Bu mektûb, hâcı Muhammed Firketîye
yazılmış olup, hiçbir maddenin Allahü teâlâya ayna olamıyacağını
bildirmekdedir:
Allahü teâlâya hamd olsun ve seçdiği, beğendiği kullarına
selâm olsun!
Bu fakîrlere karşı olan sevginizin, bağlılığınızın
çokluğundan dolayı gönderdiğiniz kıymetli mektûb, bizleri pek sevindirdi.
Bağlılığınız, sizi dâimâ, bağlandığınız ile berâber bulundurur. Onun nûrlarının
size akmasına, aks etmesine sebeb olur.
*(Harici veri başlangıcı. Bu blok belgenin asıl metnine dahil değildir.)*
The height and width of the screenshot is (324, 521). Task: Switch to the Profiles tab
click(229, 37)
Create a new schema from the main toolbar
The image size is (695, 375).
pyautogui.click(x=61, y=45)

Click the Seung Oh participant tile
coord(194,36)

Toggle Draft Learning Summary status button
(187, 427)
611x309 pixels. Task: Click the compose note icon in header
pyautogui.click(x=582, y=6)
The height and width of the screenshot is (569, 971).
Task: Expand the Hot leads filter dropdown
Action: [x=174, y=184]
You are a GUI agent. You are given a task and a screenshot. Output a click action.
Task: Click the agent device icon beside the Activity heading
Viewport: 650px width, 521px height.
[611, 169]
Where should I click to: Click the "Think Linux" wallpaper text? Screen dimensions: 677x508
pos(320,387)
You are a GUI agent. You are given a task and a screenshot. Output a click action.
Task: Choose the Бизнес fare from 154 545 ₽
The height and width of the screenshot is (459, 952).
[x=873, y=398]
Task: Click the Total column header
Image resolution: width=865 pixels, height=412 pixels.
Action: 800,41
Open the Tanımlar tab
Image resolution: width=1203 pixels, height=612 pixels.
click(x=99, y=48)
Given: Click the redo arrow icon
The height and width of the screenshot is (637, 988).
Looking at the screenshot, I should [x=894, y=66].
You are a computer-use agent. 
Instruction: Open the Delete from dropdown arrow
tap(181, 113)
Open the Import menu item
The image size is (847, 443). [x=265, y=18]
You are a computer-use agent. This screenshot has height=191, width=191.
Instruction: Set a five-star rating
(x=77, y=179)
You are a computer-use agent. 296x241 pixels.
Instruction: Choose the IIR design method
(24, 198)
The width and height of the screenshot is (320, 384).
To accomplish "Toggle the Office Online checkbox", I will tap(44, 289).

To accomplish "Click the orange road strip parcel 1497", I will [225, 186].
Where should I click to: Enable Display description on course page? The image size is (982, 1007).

Bu büyük ni’mete, çok şükr etmelisiniz!
(Kabz), ya’nî sıkıntı ve (Bast), ya’nî neş’e insanı uçuran iki kanad
gibidir. Sıkıntı hâsıl olunca, üzülmeyiniz. Neş’eli olunca da, sevinmeyiniz!
Her yerde, herşeyde Allahü teâlâyı görmek istediğinizi
yazıyorsunuz.
Sevgili yavrum! Kulun, kölenin arzûsu ve emrleri unutması
olur mu? Kulun istekleri, kendi kısa görüşü kadar olur. Herşeyde Allahü teâlâyı
görmek arzûsu, kısa görüşlü olmakdandır. Bu cismler, maddeler, Allahü teâlâya
ayna olabilir mi? Bu mahlûklar aynasında görünen, ancak Onun sıfatlarının
sayısız akslerinden biridir. Allahü teâlâyı, verâların verâsı [uzakların uzağı]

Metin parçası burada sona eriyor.